Ramaswamy responded to Crenshaw: “Maybe Congressmen shouldn’t be allowed to trade individual stocks” with a stack of money emoji.
Maybe Congressmen shouldn’t be allowed to trade individual stocks. 💵 https://t.co/FFcBDOO51v
— Vivek Ramaswamy (@VivekGRamaswamy) December 20, 2023
In 2021, it was revealed that Crenshaw, while on the House committees for Budget and Homeland Security, purchased stock in Boeing and “failed to disclose hundreds of thousands of dollars in stock buys, which is a violation of the STOCK Act.” Crenshaw was one of 35 Congress members “who got returns greater than the SPDR S&P 500 Trust ETF (SPY), essentially meaning they beat the market.”

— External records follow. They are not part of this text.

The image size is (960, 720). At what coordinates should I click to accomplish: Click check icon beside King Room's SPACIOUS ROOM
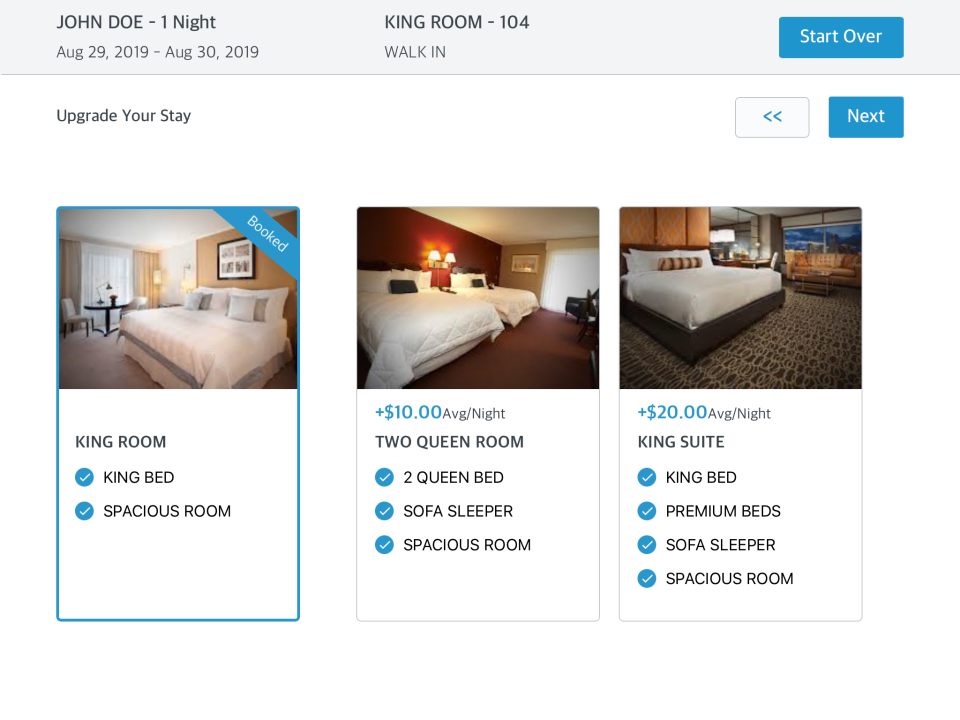[x=85, y=511]
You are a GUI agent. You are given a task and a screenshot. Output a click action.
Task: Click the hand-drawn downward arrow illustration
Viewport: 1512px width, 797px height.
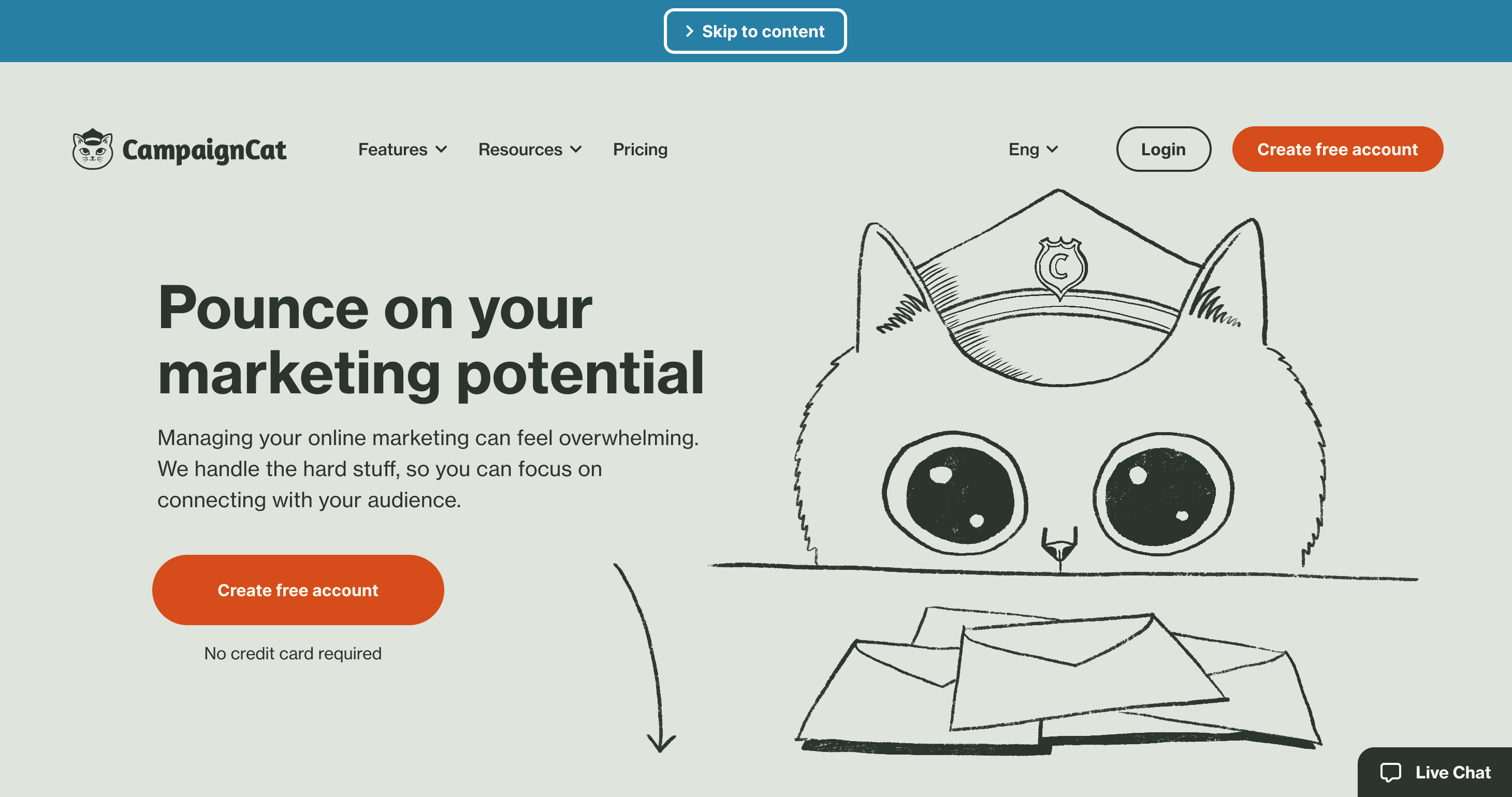pos(645,658)
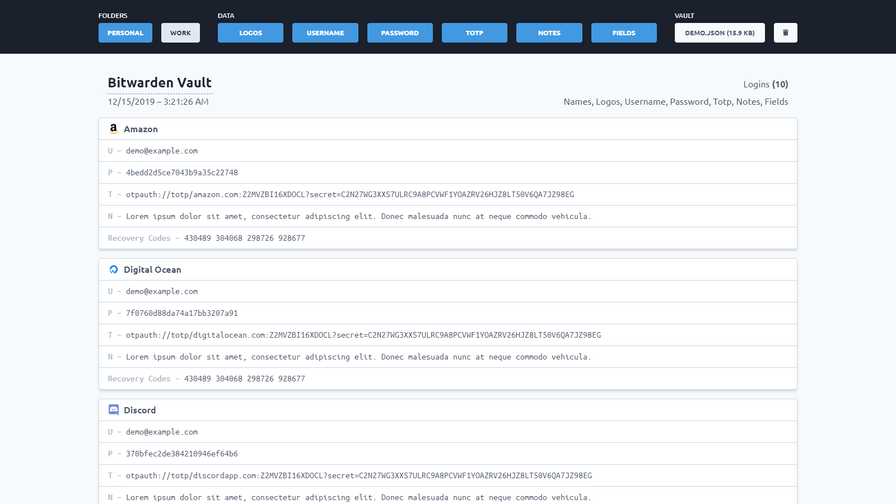Viewport: 896px width, 504px height.
Task: Select the Amazon password value
Action: tap(182, 173)
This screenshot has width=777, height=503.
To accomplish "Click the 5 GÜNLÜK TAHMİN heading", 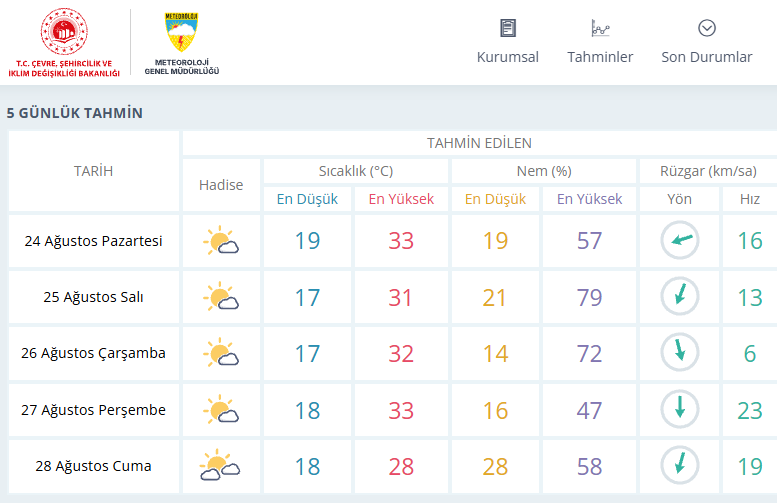I will (x=75, y=113).
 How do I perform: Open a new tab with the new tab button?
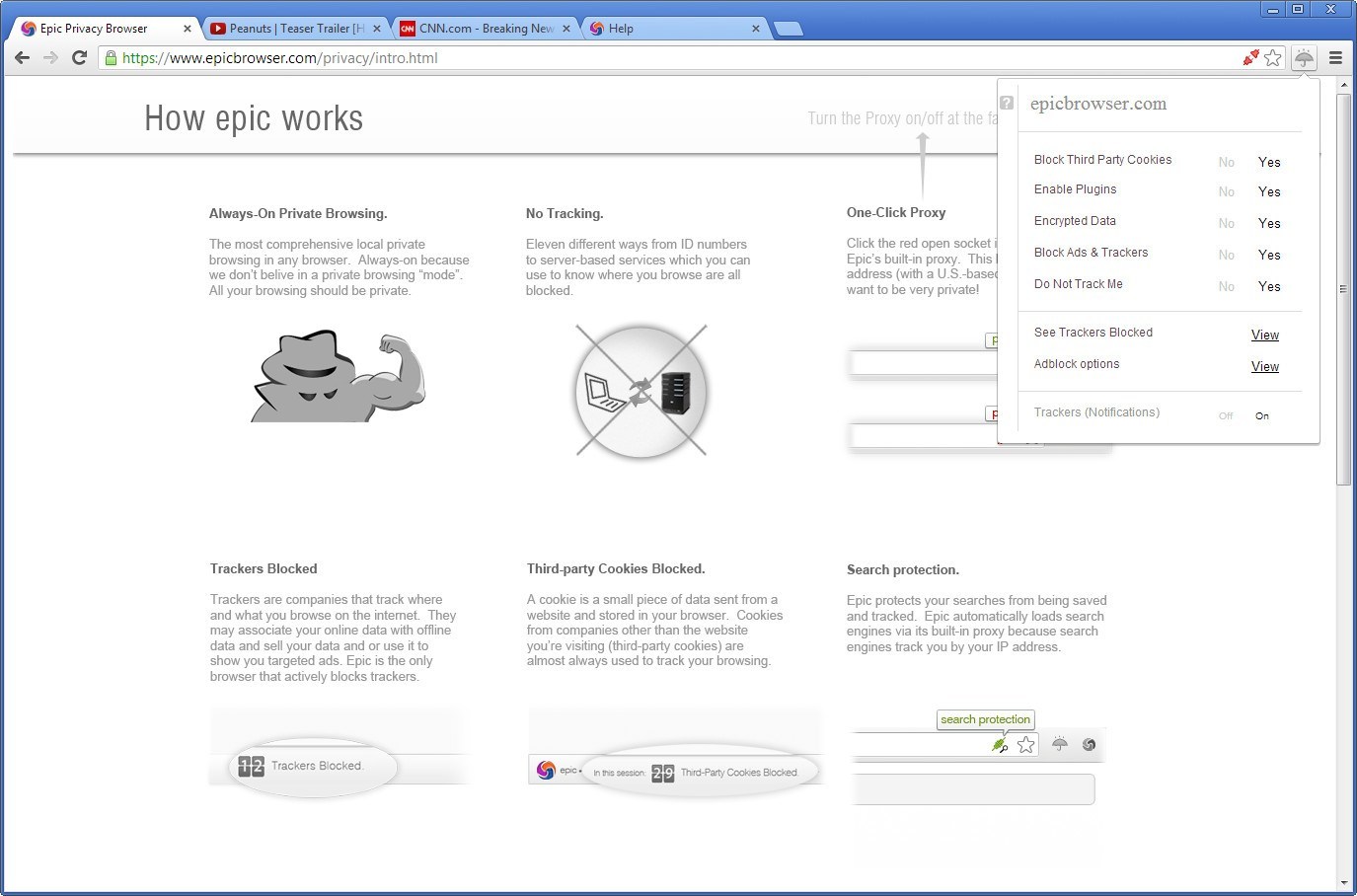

In October, Congresswoman Abigail Spanberger (D-VA) called on House Speaker Mike Johnson (R-LA) to bring bipartisan legislation to the floor to ban members of Congress from trading individual stocks. She wrote in her letter to Johnson:
“As Members of Congress, we have access to privileged information that moves markets. At the height of the COVID-19 pandemic, report after report shed light on suspicious trades by elected officials. The mere perception that we would use this privileged information to personally profit — rather than focus solely on serving the American people — is unacceptable. The only way to remove this perception of impropriety is to ban Members of Congress from trading individual stocks while in office.”